Seized Russian weapons systems could be ‘goldmine’ for Western intelligence

Russia Ukraine warA WIDE ARRAY OF Russian military equipment, which has been falling in the hands of the Ukrainian forces since February 24, could prove a “goldmine” for American and other Western spy agencies, experts claim. As the war enters its third week, there are reports that the Ukrainian forces have captured numerous Russian command-and-control vehicles, as well as other logistical military equipment. Reports also suggest that a large array of Russian weapons systems have been falling into the hands of the Ukrainian armed forces and paramilitary units.

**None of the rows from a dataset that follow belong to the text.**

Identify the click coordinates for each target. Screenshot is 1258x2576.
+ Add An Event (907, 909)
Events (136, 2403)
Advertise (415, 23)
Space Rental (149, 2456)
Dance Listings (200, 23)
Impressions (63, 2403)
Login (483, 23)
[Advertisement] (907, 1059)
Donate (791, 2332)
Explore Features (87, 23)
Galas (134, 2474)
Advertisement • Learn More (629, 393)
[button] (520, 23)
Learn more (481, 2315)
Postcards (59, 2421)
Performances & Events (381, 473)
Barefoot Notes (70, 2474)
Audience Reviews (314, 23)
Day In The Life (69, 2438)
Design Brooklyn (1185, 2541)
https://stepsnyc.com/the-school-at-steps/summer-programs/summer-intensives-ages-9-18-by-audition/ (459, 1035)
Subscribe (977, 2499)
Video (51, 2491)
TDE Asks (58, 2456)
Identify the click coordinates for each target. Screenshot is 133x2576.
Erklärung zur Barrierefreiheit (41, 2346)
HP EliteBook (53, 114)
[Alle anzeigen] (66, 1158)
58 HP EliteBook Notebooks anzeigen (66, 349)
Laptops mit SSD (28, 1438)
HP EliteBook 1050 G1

Some of the confiscated Russian weapons include Pantsir surface-to-air missile systems and TOS-1A thermobaric multiple-launch rocket systems, which have been found mounted on abandoned tanks or armored trucks. The Ukrainians also claim to have captured Russian fighter jets, such as the Sukhoi Su-34, in working condition. The government in Kyiv is frequently reminding Ukrainian regular troops and paramilitaries to preserve the integrity of captured Russian military equipment, to include helicopters, warplanes and land-based weapons systems, as well as Russian-language user manuals.

On Tuesday, the American newsmagazine Newsweek cited “current and former US military personnel” as stating that the war in Ukraine gives Washington a rare opportunity to get its hands on the latest Russian military equipment. There is a longstanding intelligence cooperation agreement between the US and Ukraine, so sharing captured military and intelligence equipment is “normal practice”, especially on the Ukrainian side, sources told Newsweek. In today’s digitized combat environment, such equipment regularly includes microchips, which enable communication with command posts. The software found on this equipment can be critical for rival intelligence agencies, as they can use it to develop and test malware. Such malware can be deployed during combat, with potentially disastrous consequences for the adversary’s military.

Some of this equipment can be so crucial that “it’s like capturing an Enigma machine”, one expert told Newsweek, referring to the sophisticated cipher device used by the Wehrmacht during World War II to secure its military communications. Such equipment can potentially be reverse-engineered, and then shared by the United States with other Western intelligence agencies, for purposes of developing ways of jamming them, sabotaging them, or otherwise compromising them, experts said.